The recitation of the legalistic incantations
This sort of false information — low-stakes and extremely popular — deserves debunking wherever it appears. But revisiting the "copypasta" panics of the past, and the confident, defiant corrections they inspired, makes for strange reading. Consider the 2009 Facebook post about sharing data with Google. This did not happen. Facebook did, however, remake its service as an "application platform," providing a simple way for third parties to build apps within Facebook, and for users to provide profile information to those apps, instantly. That went badly. The platform also introduced its own search engine, Graph Search, which allowed users to search profiles and posts that had been made public by their creators — content that, while technically available already, was suddenly much easier to find. Facebook was not about to start charging users in 2009, as a copy-paste meme suggested. In 2018, however, Sheryl Sandberg entertained the possibility on TV, and Mark Zuckerberg alluded to it in a Senate hearing.

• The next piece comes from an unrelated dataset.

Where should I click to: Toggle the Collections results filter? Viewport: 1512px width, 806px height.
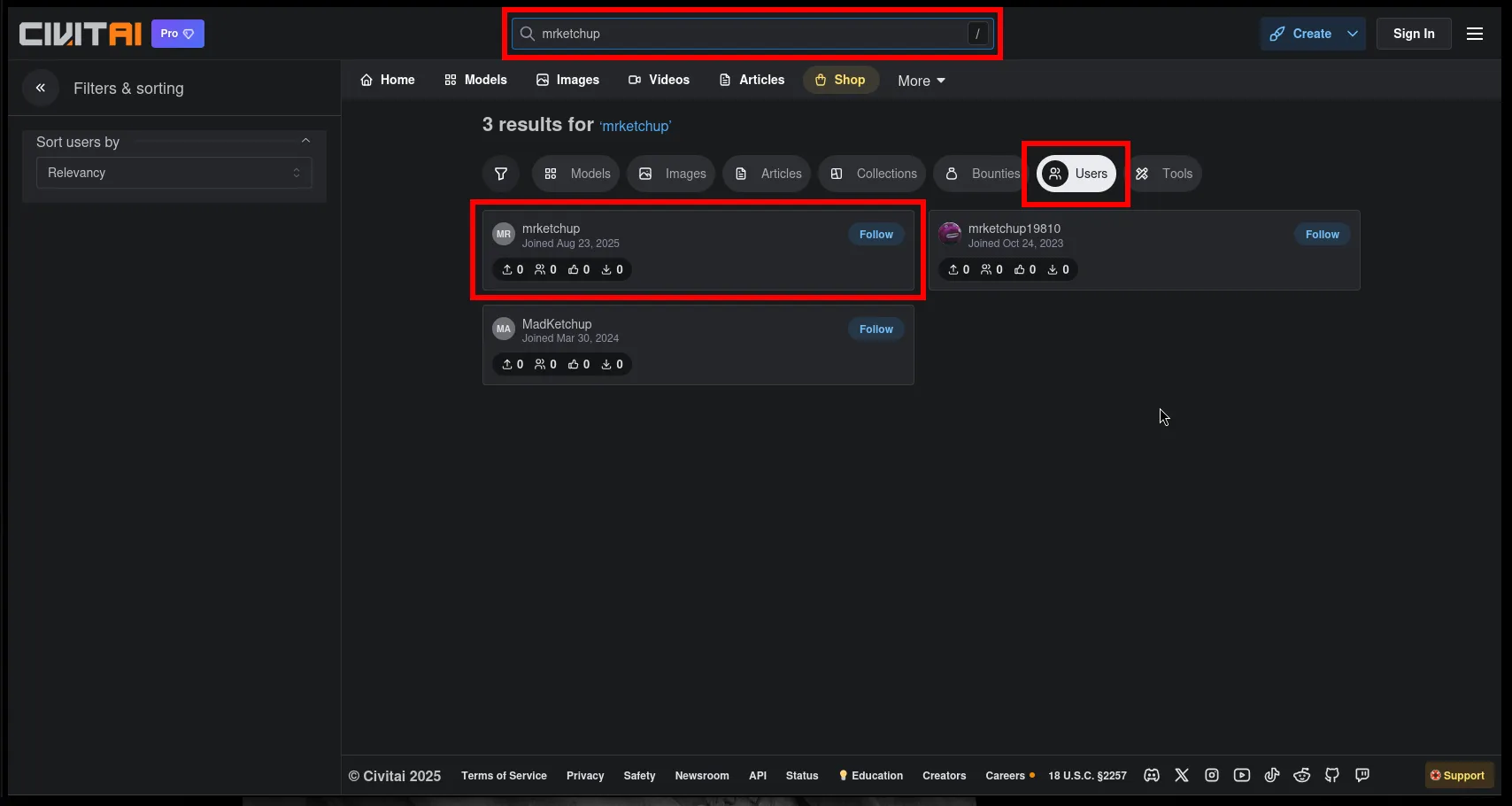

The Instagram panic of 2019 earned a swift denial from the company — "There's no truth to this post," a spokesperson told reporters — and dozens of confident debunking stories. These, too, can make for strange reading. "How did this ridiculous Instagram privacy hoax from 2012 fool so many stars?" asks a headline on Mashable. It's a fair question, answered not just by the article, but by a related video promoted right below it: "WATCH: Instagram users' location data, stories were tracked by marketing company." Or by the stories in the site's various sidebars and content modules that surround the story: "Facebook's 'clear history' tool doesn't actually 'clear' anything," or "Instagram can't stop flood of grisly photos from teen's murder so users step up," or, published five days ago, "Instagram will let users report 'false information.'"

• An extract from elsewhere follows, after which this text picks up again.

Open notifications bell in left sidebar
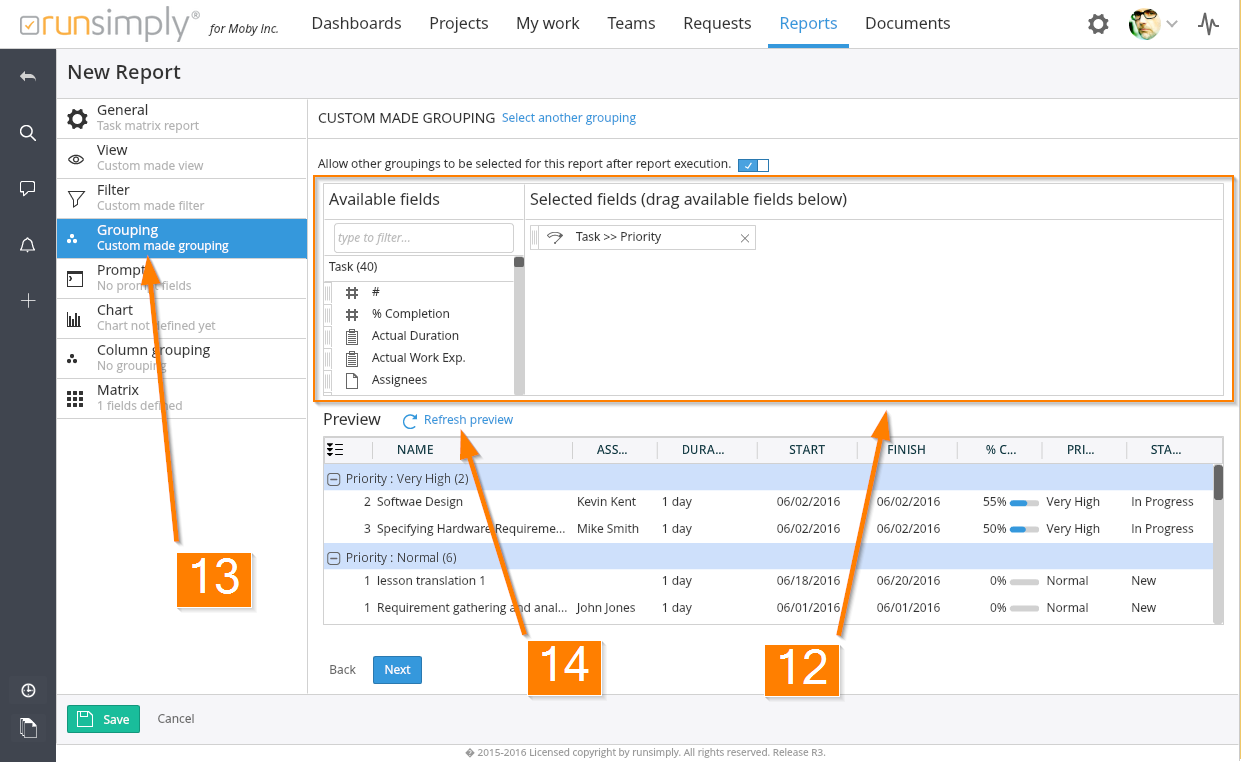 [28, 245]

It is fair but maybe not adequate to call posts like these "hoaxes," or to prosecute them as a form of mis- or disinformation. The jokester never comes forward. If they're spam, they're missing a spammer to cash in. What are they? Are they a bit like chants, or spells, meant to ward off the spirit of Zuck? Rearranged, the lines sound like bad but earnest poetry:
Everything you've ever posted
becomes public from today
Don't forget tomorrow starts
The new Instagram rule
In this spirit, the part of the post that first reads as most ridiculous could be the one worth taking seriously. The text suggests that all of the things that Instagram will allegedly do to you "tomorrow" can be stopped by pasting a chunk of text, citing some laws and telling the company what's what. "With this statement, I give notice."
Where might we have heard this tone and language before? From Instagram itself, in, for example, the arbitration notice at the top of its terms of use, posted in bold and all caps: "YOU AGREE THAT DISPUTES BETWEEN YOU AND US WILL BE RESOLVED BY BINDING, INDIVIDUAL ARBITRATION."
Or a bit further down the page: "We do not claim ownership of your content, but you grant us a license to use it."
When you "share, post or upload content" to the service, you:
hereby grant to us a non-exclusive, royalty-free, transferable, sub-licensable, worldwide license to host, use, distribute, modify, run, copy, publicly perform or display, translate, and create derivative works of your content (consistent with your privacy and application settings).
"You can end this license anytime by deleting your content or account." (The next sentence starts with "however.")
It's boilerplate. Another way to put that: All the big social apps explain themselves to us this way. The same services we use to spread false information depend on web of rules that are so rarely read, and a set of "agreements" that are so cartoonishly lopsided, they may as well be made up. Online, we live in a world defined and ruled by what feel like magic words. What else are we supposed to post about?